Meşrutiyetin ikinci kez ilanı sonrası, İttihat ve Terakki’nin yönetime tümüyle hemen egemen olamadığı görülmektedir. Zira İttihat ve Terakki’ye mensup olan subaylar ve diğer memurlar, küçük rütbeli subaylar ve kıdemsiz memurlar konumunda idi. Bu nedenle cemiyetin iktidarı tümüyle ele alması zaman almıştır. İşte iktidarın tam olarak kullanılmaya başlandığı 1913 Babıâli Baskınına kadar geçen

bu süreye “İttihat ve Terakki’nin Denetleme İktidarı” dönemi demektedir (Akşin, 1998: 112–123). Diğer bir deyişle, İttihat ve Terakki meşrutiyeti ilan ettirmiş, fakat iktidarı doğrudan kullanacak gücü kendinde görememiştir.

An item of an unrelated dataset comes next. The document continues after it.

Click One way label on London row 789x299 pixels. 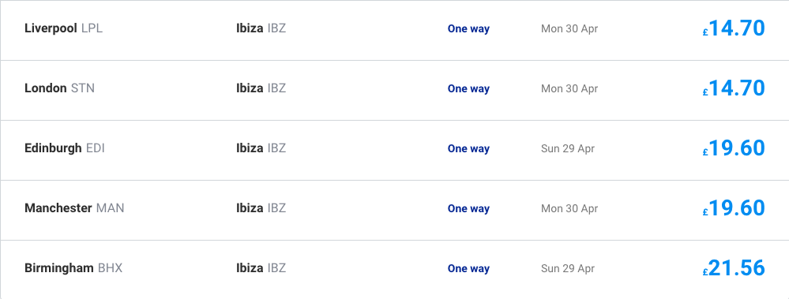tap(468, 88)
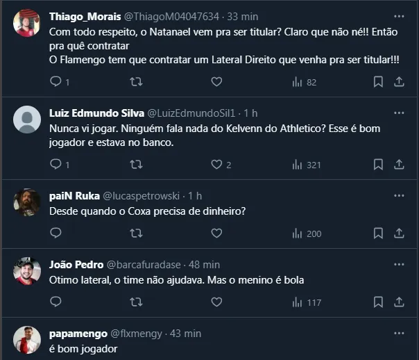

Burada söz konusu iktidar döneminin dikkat çekici konuları; 31 Mart Vakası, hükümet istikrarsızlıkları, dönem içerisinde yapılan seçimler, hukuk alanında yapılan çalışmalar ve Babıâli Baskını gibi konulardır. II Meşrutiyetin ilanı sonrası padişah II. Abdülhamit tahtta kalmaya devam etmiş, ancak siyasal tarihimizde “31 Mart Vakası” olarak bilinen olay sonrası tahttan indirilmiş ve Selanik’e sürgüne gönderilmiş, yerine ise “Beşinci Mehmet” ünvanıyla Reşat Efendi getirilmiştir.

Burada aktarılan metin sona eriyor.